Practical Exercises for the Idiom “kick out”

In order to truly master an idiom, it is important to not only understand its meaning but also be able to use it in context. The following practical exercises will help you become more comfortable with using the idiom “kick out” in everyday conversation.

Exercise 1: Conversation Practice

Find a partner and practice using the idiom “kick out” in a conversation.

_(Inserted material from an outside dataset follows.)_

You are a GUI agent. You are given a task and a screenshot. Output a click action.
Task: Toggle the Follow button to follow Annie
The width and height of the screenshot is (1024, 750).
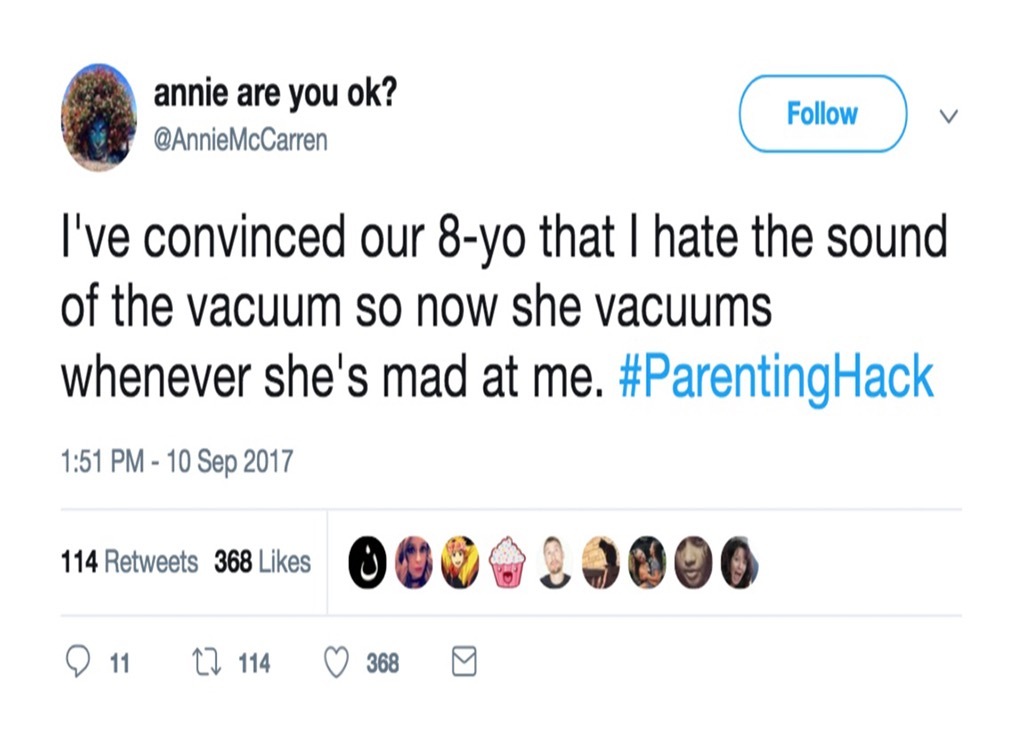822,113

Come up with different scenarios where this idiom could be used such as discussing a friend who was kicked out of school or talking about someone who got kicked out of a party. Make sure to use the idiom correctly and in context.

Exercise 2: Writing Practice

Write a short story or paragraph using the idiom “kick out”. This exercise will help you become more comfortable with incorporating idioms into your writing. Try to use the idiom creatively and make sure it fits naturally within your writing.

Common Mistakes to Avoid When Using the Idiom “kick out”

When using idioms in English, it is important to understand their meaning and usage. The idiom “kick out” is no exception. However, even if you know what this phrase means, there are still some common mistakes that people make when using it.

Mistake 1: Using it too casually

The idiom “kick out” implies a forceful removal or dismissal from a place or position. It should not be used lightly or in situations where a more polite expression would be appropriate.

For example, saying “I kicked my friend out of my house because she was annoying me” sounds harsh and rude. A better way to express the same idea would be to say something like “I politely asked my friend to leave because I needed some alone time.”

Mistake 2: Confusing its meaning with other idioms

There are many idioms in English that involve kicking, such as “kick up a fuss,” “kick the bucket,” and “kick someone when they’re down.” It’s easy to confuse these expressions with each other, but they have different meanings.

For instance, while “kick out” means to remove someone from a place or position forcefully, “kick up a fuss” means to complain loudly about something. To avoid confusion, make sure you understand the specific meaning of each idiom before using it.

  • Avoid using the idiom too casually.
  • Make sure you understand its specific meaning.

By avoiding these common mistakes when using the idiom “kick out,” you can communicate your ideas clearly and effectively in English.